Data > Get Data>From Excel. Select the AccctNum column, then select Unpivot Other Columns and you'll end up with records like this (AcctNum, [Period], Amount)
I used to never ever use Excel, but it's MSFT's bread and butter app, so it gets all the love. PowerQuery is your friend!
Then when you're done, maybe create a linked table to the resulting table from the unpivot.

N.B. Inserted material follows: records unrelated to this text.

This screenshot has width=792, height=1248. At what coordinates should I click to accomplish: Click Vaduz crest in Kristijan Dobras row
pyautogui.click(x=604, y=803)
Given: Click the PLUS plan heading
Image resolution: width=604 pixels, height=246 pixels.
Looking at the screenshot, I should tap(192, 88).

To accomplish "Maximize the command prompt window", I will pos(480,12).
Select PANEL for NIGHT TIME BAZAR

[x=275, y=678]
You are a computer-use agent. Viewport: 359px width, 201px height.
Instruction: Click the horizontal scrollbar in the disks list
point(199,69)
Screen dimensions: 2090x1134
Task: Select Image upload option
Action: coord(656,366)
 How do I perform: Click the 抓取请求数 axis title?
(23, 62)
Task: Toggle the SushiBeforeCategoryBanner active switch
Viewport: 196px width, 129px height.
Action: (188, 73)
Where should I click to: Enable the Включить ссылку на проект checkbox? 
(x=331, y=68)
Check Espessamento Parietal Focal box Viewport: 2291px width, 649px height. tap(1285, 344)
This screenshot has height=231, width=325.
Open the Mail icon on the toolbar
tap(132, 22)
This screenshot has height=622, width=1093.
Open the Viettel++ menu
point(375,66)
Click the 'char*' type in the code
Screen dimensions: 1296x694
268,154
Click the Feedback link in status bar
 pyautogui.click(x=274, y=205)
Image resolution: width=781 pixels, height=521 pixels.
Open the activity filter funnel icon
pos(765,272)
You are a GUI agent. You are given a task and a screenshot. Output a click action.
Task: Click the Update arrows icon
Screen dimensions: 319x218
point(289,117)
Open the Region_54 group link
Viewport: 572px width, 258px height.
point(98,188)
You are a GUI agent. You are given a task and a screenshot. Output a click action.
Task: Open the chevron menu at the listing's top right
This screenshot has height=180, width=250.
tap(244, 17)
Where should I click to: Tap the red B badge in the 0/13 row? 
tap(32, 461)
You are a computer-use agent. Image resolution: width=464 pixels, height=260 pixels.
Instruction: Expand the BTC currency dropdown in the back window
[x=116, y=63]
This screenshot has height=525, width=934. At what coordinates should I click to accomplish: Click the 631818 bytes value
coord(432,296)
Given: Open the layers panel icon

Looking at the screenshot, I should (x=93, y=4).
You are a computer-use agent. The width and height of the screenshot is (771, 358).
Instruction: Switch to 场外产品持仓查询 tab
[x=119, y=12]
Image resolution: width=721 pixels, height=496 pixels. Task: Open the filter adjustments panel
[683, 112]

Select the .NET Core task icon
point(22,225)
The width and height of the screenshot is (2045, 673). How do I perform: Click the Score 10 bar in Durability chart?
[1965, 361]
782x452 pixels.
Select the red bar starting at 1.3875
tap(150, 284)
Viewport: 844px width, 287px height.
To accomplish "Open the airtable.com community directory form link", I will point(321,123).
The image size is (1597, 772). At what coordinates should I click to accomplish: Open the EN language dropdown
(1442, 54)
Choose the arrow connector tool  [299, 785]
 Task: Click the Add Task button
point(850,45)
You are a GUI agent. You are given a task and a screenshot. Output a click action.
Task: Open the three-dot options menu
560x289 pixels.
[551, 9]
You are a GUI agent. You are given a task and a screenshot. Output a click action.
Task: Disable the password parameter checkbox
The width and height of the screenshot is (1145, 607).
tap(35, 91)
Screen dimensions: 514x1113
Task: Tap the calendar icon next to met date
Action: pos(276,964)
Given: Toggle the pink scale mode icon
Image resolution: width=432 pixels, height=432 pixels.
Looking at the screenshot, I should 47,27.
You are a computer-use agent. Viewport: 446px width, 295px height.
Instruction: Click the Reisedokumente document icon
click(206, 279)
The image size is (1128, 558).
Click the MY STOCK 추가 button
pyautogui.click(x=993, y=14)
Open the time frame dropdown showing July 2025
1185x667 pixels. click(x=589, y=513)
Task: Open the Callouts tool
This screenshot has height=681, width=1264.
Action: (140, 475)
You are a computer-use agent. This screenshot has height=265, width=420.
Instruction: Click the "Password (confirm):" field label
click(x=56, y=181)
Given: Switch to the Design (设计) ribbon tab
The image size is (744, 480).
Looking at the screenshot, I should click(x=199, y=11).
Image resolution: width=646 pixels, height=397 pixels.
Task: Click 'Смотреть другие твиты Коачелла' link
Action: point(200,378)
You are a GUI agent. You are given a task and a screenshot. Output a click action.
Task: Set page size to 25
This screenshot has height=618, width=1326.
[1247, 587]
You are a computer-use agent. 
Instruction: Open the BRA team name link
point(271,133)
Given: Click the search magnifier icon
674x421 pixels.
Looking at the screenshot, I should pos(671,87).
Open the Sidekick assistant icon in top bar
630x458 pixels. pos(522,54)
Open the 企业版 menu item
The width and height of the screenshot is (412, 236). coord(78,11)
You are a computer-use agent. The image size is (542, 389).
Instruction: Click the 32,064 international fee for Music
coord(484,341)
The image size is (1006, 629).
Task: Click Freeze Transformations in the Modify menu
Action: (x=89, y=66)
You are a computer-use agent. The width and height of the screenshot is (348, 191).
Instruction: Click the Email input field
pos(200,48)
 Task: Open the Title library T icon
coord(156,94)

Here's the PowerQuery I clicked together to do the transformation (there are only a few columns in mine because I didn't want to do lots of data entry... but that doesn't matter because the "Unpivot other columns" step will take care of as many columns as you have. The PowerQuery will transform the table so that it's more like a normalized database table:
Code:
let
Source = Excel.Workbook(File.Contents("C:\Users\piete\OneDrive\Documents\Unpivot Account Periods.xlsx"), null, true),
Sheet1_Sheet = Source{[Item="Sheet1",Kind="Sheet"]}[Data],
#"Promoted Headers" = Table.PromoteHeaders(Sheet1_Sheet, [PromoteAllScalars=true]),
#"Changed Type" = Table.TransformColumnTypes(#"Promoted Headers",{{"AcctNum", type text}, {"P01", Int64.Type}, {"P02", type number}, {"P03", type number}}),
#"Unpivoted Other Columns" = Table.UnpivotOtherColumns(#"Changed Type", {"AcctNum"}, "Attribute", "Value"),
#"Renamed Columns" = Table.RenameColumns(#"Unpivoted Other Columns",{{"Attribute", "Period"}}),
#"Replaced Value" = Table.ReplaceValue(#"Renamed Columns","P","",Replacer.ReplaceText,{"Period"}),
#"Changed Type1" = Table.TransformColumnTypes(#"Replaced Value",{{"Period", Int64.Type}})
in
#"Changed Type1"
The only part you'd have to replace is the path to the file in the "Source=..." statement. Then just link to that from Access and if you add more records to the source (and maybe run a refresh (like F9?)), the query will re-run and then you can just import all the data into Access.